Guru dalam manajemen berbasis sekolah berfungsi untuk meningkatkan mutu kegiatan belajar mengajar disekolah melalui kegiatan pemecahan masalah, melakukan uji coba dan mengembangkan ide-ide baru proses pembelajaran, serta kegiatan lain yang menunjang kemajuan pendidikan disekolah.
 
Dalam sistem gugus, KKG menjadi penting dalam manajemeb berbasis sekolah karena dapat dipandang sebagai pembinaan profesional guru. Peningkatan mutu pendidikan tidak dapat dilakukan hanya dengan memperbaharui kurikulum belaka, melainkan juga dengan konsep-konsep pendidikan yang menjadi mind set guru, menjadikan professional behavior dengan motivasi intrinsiknya, yang dapat dilakukan di kelas, disekolah, dan dalam hubungannya antar guru sebagaimana terjadi dalam KKG.

D.    STANDARISASI DIGUNAKAN UNTUK PENINGKATAN MUTU PENDIDIKAN DALAM MBS
 
Dalam melaksanakan pendidikan, tentunya harus mempunyai tujuan yang mempunyai ukuran (yardstick), untuk menentukan sampai sejauh mana proses pendidikan itu mencapai tujuan yang telah ditentukan.
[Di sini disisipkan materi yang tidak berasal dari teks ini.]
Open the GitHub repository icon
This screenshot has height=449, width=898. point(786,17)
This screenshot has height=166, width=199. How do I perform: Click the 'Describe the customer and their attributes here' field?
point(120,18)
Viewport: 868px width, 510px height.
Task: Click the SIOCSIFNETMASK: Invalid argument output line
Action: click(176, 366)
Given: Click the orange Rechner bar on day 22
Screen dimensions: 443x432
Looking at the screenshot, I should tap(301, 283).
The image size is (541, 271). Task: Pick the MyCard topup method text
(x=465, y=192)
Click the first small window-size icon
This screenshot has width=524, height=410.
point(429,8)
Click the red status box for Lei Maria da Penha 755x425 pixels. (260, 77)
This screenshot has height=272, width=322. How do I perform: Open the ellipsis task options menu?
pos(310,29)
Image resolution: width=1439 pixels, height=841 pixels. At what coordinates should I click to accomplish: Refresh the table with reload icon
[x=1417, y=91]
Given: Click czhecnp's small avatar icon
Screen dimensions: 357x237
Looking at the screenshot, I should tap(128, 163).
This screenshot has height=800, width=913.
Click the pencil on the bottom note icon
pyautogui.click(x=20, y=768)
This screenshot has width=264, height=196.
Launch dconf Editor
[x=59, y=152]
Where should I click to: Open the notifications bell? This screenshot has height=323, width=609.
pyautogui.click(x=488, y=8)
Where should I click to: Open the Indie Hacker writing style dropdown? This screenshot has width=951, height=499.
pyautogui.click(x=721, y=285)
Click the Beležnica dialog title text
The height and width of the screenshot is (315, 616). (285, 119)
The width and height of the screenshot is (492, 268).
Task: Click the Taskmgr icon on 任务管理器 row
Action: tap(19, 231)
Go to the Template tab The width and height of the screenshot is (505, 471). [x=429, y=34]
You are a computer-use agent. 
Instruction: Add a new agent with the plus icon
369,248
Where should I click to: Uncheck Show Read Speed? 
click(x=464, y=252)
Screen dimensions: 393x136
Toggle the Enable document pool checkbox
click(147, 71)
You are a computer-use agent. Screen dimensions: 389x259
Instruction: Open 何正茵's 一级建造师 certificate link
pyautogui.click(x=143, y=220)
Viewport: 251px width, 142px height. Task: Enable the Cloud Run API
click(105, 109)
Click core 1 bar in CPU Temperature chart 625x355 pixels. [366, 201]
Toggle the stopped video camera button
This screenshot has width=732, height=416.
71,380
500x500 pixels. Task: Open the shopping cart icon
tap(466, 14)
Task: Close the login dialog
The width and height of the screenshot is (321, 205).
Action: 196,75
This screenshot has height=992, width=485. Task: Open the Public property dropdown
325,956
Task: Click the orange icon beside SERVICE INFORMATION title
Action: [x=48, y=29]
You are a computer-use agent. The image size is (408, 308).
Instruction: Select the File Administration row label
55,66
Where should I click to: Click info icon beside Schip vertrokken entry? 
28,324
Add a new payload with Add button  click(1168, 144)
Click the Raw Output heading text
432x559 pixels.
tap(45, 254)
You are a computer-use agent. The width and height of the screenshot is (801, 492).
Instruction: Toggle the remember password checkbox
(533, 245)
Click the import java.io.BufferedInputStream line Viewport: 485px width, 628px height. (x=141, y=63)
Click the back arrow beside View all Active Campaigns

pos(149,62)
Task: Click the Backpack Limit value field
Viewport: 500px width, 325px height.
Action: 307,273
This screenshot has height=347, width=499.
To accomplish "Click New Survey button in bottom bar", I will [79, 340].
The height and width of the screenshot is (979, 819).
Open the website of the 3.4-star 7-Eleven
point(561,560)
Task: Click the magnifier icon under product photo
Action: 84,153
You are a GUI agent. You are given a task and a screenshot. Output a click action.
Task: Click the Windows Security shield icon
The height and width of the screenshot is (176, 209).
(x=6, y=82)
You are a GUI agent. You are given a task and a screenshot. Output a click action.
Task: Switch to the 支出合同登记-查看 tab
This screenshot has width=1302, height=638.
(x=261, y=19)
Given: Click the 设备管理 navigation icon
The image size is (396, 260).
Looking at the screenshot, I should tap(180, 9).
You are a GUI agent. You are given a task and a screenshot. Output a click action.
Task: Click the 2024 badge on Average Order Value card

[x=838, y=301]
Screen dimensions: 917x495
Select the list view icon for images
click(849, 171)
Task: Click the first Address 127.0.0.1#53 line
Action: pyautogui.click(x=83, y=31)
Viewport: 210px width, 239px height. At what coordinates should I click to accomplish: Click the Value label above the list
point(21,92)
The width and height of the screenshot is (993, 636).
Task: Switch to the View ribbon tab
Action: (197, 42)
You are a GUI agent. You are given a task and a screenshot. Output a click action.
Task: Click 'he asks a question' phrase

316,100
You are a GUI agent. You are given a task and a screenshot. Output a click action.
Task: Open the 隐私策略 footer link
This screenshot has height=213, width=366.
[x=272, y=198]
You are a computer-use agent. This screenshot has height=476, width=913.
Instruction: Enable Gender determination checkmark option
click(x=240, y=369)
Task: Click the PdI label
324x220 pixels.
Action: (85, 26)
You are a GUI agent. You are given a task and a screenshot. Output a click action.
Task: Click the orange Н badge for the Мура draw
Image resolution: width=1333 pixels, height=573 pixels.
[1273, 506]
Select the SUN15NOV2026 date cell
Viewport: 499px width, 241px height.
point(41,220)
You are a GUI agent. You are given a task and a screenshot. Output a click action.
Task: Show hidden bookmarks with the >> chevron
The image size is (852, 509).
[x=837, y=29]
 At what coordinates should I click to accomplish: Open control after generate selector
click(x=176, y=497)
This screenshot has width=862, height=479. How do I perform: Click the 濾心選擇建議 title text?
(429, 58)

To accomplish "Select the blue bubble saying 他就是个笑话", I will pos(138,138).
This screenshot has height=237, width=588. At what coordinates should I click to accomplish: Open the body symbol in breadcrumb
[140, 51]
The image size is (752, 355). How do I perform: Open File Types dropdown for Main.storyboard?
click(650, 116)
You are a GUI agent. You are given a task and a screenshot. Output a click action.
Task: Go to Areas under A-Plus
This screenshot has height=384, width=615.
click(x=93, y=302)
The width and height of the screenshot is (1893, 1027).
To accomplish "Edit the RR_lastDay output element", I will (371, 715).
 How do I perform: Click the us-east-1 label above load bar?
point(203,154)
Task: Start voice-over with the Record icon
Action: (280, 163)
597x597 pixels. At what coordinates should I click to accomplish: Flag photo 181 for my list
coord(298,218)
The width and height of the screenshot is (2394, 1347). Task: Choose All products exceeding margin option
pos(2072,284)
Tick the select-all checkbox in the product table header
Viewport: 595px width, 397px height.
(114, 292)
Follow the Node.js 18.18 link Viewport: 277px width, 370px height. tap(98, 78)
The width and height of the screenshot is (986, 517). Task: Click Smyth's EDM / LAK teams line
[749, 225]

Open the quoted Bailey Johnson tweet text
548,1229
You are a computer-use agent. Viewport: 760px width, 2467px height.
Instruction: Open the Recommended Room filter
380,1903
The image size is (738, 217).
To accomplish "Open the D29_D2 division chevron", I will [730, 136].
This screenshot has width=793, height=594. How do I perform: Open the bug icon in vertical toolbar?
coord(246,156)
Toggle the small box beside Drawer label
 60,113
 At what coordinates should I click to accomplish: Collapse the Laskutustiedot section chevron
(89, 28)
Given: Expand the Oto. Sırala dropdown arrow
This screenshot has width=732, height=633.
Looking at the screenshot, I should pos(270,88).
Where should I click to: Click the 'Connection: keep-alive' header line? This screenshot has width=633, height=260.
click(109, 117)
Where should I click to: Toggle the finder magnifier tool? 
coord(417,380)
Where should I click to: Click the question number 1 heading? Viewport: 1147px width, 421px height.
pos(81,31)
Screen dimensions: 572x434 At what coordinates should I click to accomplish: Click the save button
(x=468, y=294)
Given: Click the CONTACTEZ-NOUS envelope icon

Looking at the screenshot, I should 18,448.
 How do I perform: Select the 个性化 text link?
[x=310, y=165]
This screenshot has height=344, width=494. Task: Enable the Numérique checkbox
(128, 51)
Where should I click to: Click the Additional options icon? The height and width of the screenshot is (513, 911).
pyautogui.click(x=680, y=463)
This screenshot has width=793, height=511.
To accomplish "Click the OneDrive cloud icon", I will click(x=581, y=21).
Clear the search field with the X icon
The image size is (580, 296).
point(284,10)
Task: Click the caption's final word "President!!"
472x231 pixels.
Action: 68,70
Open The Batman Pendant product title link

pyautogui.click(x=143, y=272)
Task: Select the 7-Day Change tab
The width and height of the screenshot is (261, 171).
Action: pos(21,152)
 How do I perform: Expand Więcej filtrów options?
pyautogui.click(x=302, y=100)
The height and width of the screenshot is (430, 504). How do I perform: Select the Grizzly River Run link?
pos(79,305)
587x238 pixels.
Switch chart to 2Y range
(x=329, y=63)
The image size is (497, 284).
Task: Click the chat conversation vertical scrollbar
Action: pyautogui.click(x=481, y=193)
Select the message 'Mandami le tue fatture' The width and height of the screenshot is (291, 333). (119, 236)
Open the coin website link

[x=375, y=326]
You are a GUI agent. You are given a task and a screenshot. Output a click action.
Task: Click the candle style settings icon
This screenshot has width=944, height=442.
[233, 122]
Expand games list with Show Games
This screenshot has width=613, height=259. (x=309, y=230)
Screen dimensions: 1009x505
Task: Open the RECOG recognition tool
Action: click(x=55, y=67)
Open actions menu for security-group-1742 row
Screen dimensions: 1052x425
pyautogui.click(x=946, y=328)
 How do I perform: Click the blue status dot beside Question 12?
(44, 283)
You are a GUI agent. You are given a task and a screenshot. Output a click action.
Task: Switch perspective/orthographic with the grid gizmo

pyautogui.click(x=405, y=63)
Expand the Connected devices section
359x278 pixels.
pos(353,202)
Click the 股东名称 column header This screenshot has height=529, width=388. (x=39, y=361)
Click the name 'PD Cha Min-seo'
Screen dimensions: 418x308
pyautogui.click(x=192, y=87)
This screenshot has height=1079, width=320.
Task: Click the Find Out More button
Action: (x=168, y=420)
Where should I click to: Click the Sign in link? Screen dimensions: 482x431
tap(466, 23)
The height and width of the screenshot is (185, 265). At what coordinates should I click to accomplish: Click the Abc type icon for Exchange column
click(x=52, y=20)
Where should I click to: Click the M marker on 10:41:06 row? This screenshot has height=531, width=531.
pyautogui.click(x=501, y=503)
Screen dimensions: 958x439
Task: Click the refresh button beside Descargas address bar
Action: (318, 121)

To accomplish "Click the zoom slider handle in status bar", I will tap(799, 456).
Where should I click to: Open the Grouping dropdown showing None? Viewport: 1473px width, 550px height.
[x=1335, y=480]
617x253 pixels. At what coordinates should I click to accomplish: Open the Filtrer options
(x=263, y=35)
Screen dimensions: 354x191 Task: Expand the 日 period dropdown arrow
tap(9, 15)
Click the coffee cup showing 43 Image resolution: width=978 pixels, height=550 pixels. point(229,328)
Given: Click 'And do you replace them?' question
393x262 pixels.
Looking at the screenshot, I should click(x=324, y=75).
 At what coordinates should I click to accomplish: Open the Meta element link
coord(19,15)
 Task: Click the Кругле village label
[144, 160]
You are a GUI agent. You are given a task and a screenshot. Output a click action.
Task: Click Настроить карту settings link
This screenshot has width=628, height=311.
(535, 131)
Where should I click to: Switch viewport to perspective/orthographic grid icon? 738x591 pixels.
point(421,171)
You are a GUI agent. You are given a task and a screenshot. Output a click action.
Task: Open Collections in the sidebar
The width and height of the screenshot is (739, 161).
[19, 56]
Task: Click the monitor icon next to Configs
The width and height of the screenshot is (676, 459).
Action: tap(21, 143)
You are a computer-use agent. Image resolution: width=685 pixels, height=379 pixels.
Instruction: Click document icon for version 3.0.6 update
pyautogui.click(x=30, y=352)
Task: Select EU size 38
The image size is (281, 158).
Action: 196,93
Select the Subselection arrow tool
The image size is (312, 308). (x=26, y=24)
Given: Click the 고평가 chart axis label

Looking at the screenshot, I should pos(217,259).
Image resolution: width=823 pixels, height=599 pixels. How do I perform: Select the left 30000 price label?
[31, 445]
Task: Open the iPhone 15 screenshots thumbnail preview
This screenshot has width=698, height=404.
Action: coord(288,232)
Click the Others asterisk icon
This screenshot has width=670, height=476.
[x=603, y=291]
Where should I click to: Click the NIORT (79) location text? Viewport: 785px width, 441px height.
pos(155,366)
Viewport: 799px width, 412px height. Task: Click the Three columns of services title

Tujuan pendidikan selalu bersifat sementara, hal ini dapat dikatakan bahwa tujuan pendidikan harus setiap saat perlu direvisi dan disesuaikan dengan tuntutan perubahan.
 
Pendidikan Nasional Indonesia memerlukan standarisasi untuk mewujudkan tujuan pendidikan. Standar tersebut dicapai dalam kurun waktu tertentu, maka dari itu perlu adanya perumusan yang jelas dan terarah mengenai tujuan pendidikan. Rumusan tujuan pendidikan dapat berupa tujuan ideal, tujuan jangka panjang, tujuan jangka menengah dan rencana strategis yang terlihat dengan keadaan dan waktu tertentu. Dengan kejelasan perumusan tujuan pendidikan, guru dapat menentukan langkah-langkah untuk mencapainya.
Apabila tidak adanya patokan atau yardstick yang dijadikan pedoman untuk dicapai, maka guru akan bingung menentukan langkah-langkah yang harus diambil untuk menjalankan proses pendidikan, jika guru sudah bingung tentu proses pendidikan akan menjadi kacau-balau karena tanpa arah yang jelas. Didalam hal ini, UUD 1945 telah merumuskan suatu tujuan yang ideal yaitu mencerdaskan kehidupan bangsa. Sistem pendidikan nasional merupakan suatu upaya untuk mewujudkan cita-cita ideal tersebut ialah warganegara Indonesia yang cerdas. Untuk menciptakan bangsa Indonesia yang cerdas diperlukan standar yang digunakan sebagai ukuran untuk mencapai tujuan.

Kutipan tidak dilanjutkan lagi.